Now I’m sure you’re thinking "that could never work for large meshes, finding the nearest vertex for each vertex is n^2!" which is true. But that doesn't matter, thanks to the magic of Unity's compute shaders. I've never worked with compute shaders before, so this was a great learning experience. As I understand it, they allow you to multithread computation on the GPU, which means doing lots of separate basic math is really fast. Luckily, that's exactly what I'm doing. I use a compute shader to calculate vertex starting positions, the vectors to lerp them along, and to actually move them throughout the transition. This fairly simple implementation raised the maximum amount of vertices I can run in realtime from ~5 to tens of thousands. I am now a big fan of compute shaders.

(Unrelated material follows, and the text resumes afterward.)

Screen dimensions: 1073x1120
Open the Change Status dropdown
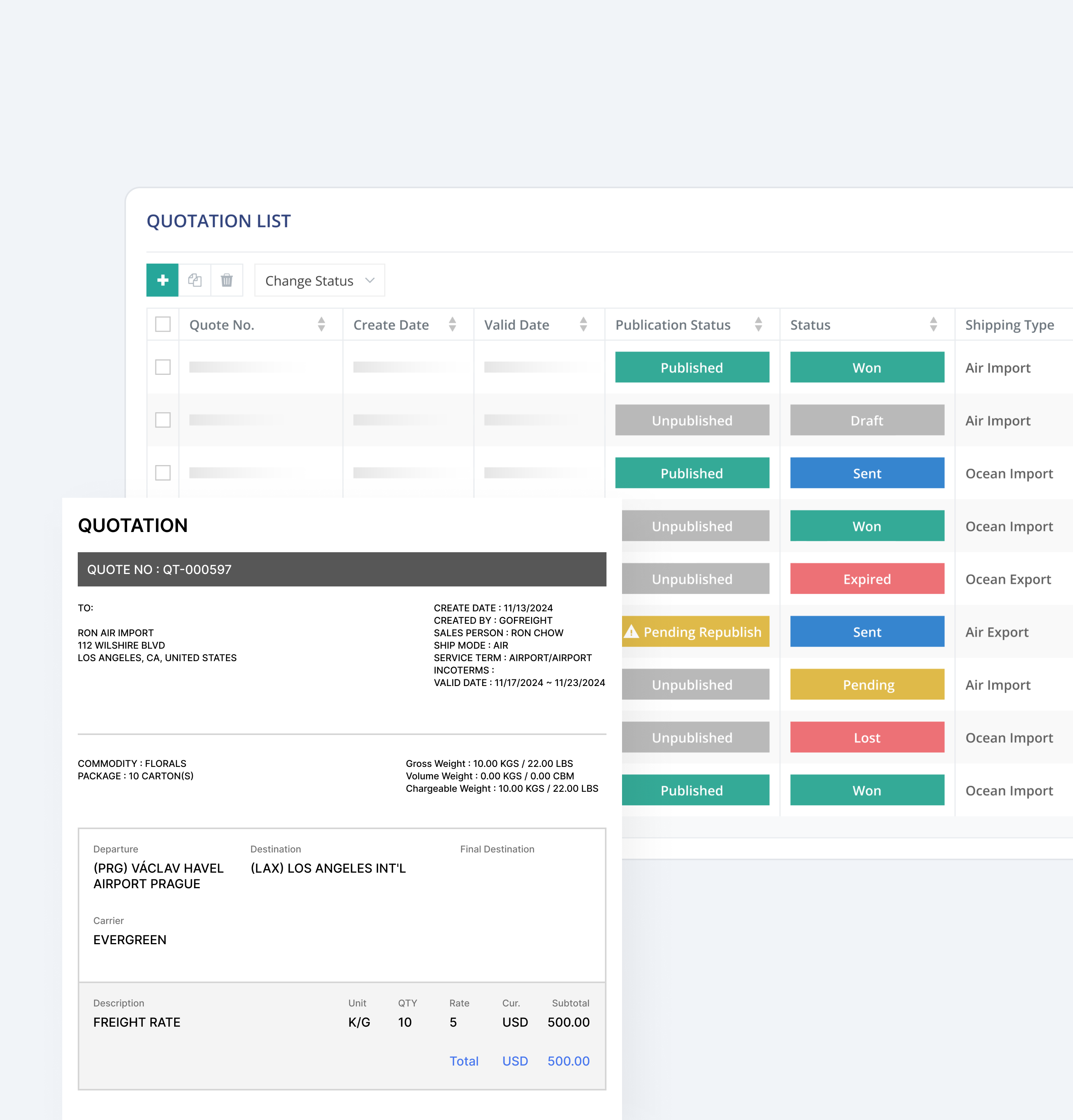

As nice as it was in simple test cases, this broke down for more planty things. The problem that I was encountering was with leaves that had already been grown, and were being moved up, because of stem growth below them. Instead of simply moving up, they looked like they were being re-extruded higher up. This was happening because the stem up there was closer to their final positions than the initial leaf positions were, and so the new starting mesh put the leaf vertices on the stem, instead of their old positions. The fix for this was to only apply the mesh growing algorithm for "new" growths, and been simply lerp L-system pieces that had already been grown from their old positions. This sounds simple, but it hurt my brain for several days so I thought I should probably mention it.

Next Week
So in the end, I have a system to generate and grow plants out of nothing, which is pretty neat. There is a lot of work left to be done on the mesh generation end, first on the list I think is color, because I have been told that not all trees are solid red (who knew). There are about a thousand little optimizations which will need to happen to be able to run a dense forest full of these things. The system for generating pieces also desperately needs some custom UI work, right now L-systems are defined entirely through code and that's not going to hold up as they get more complex.

The more exciting room for expansion addresses the second part of our requirements, plants need to respond to the world and the player. L-systems lend themselves to this quite nicely, because they allow you to distribute effects into many pieces. This will (I hope) let me spread randomness throughout the system such that it isn't specifically predictable, but in general player actions have predictable (i.e. satisfying) effects. Since each part of the plant is always growing, plants that aren't watered (for example) will stop growing realistically, and plants that are moved from a desert might grow in new and interesting ways because of all the new energy available to them. There are a lot of possibilities on this front, and I'm planning on spending a lot of time experimenting with growth algorithms.

Beyond that, I have ideas on procedural speciation, an evolution system, better interactions with the world around them (not growing into the ground, etc.) and each other, interacting with animals, etc.